*EXTRACTED DATA*.
# # # # # # #
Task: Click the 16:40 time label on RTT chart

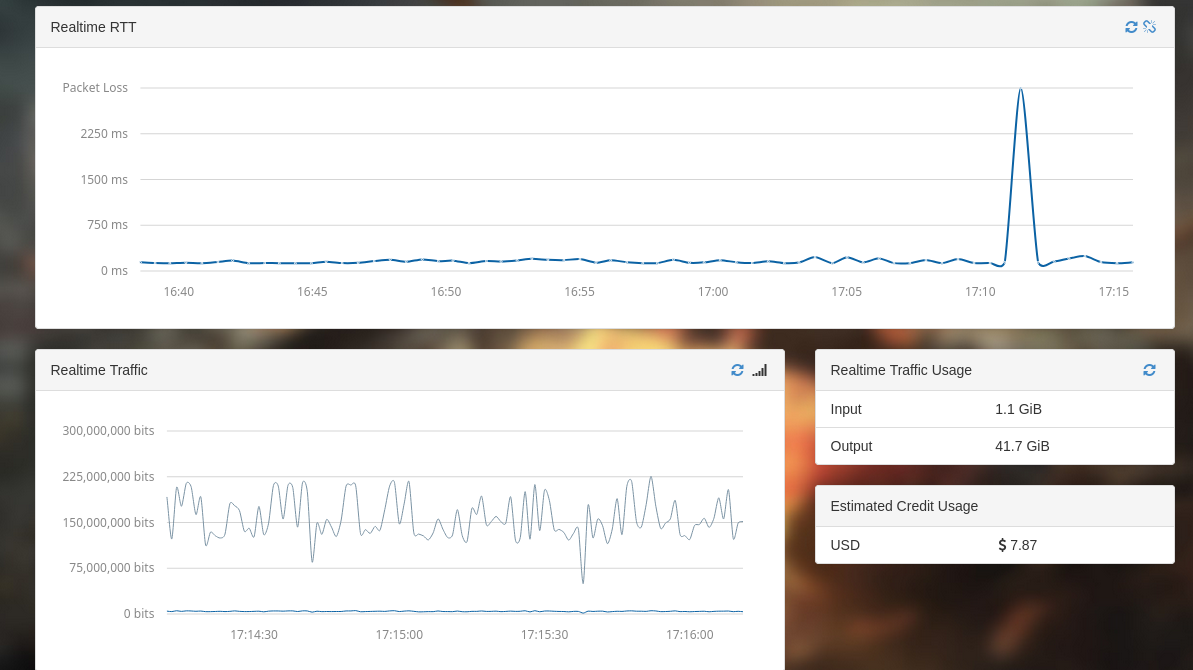Action: coord(178,292)
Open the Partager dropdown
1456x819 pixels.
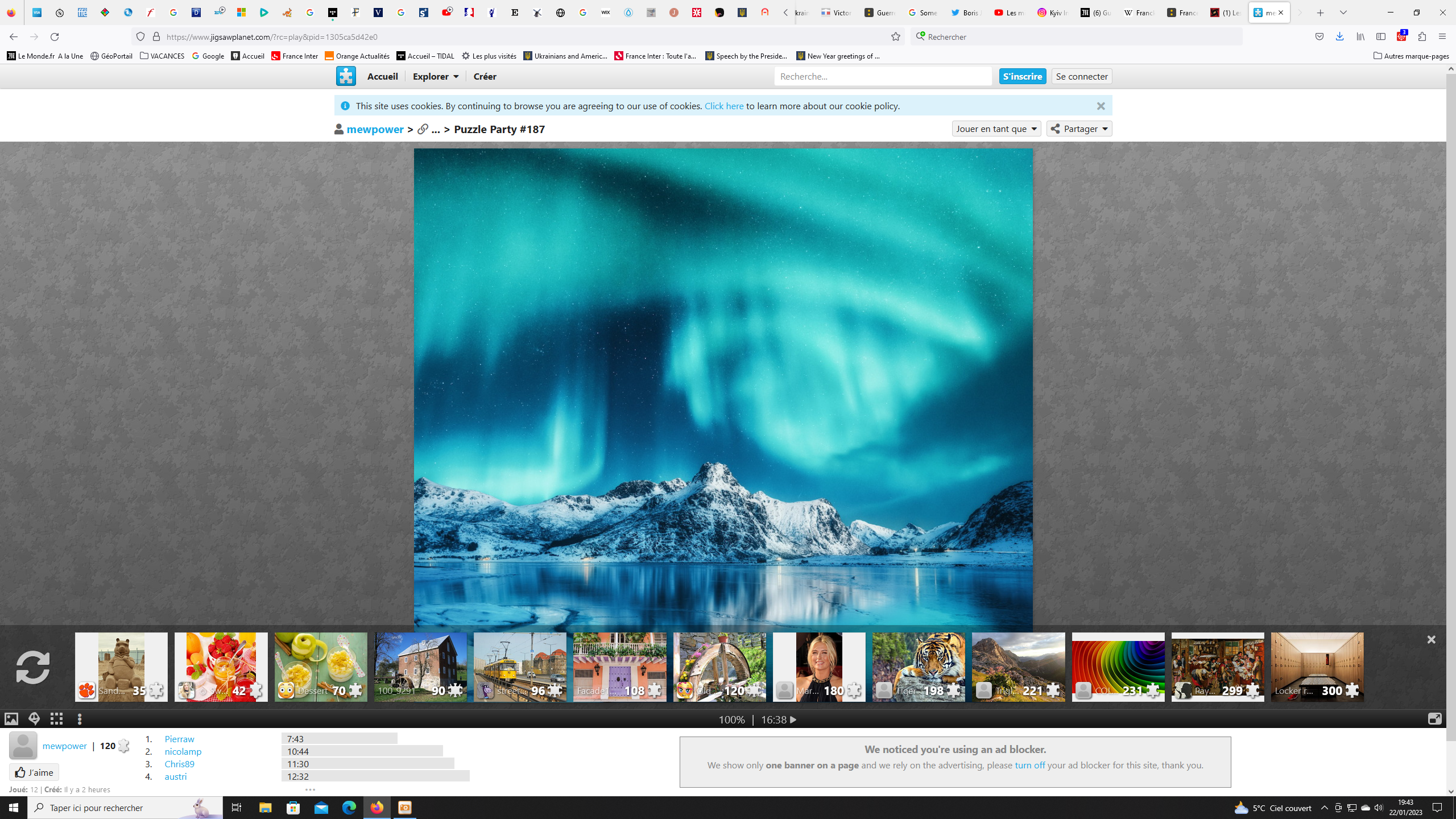1079,129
# # # # # # #
*INSTRUCTIONS TO FOLLOW*.
Copy out the material above word for word, omitting the pictures.

*RESPONSE TO THIS TASK*.
Task: Click the 16:40 time label on RTT chart

Action: coord(178,292)
Open the Partager dropdown
1456x819 pixels.
1079,129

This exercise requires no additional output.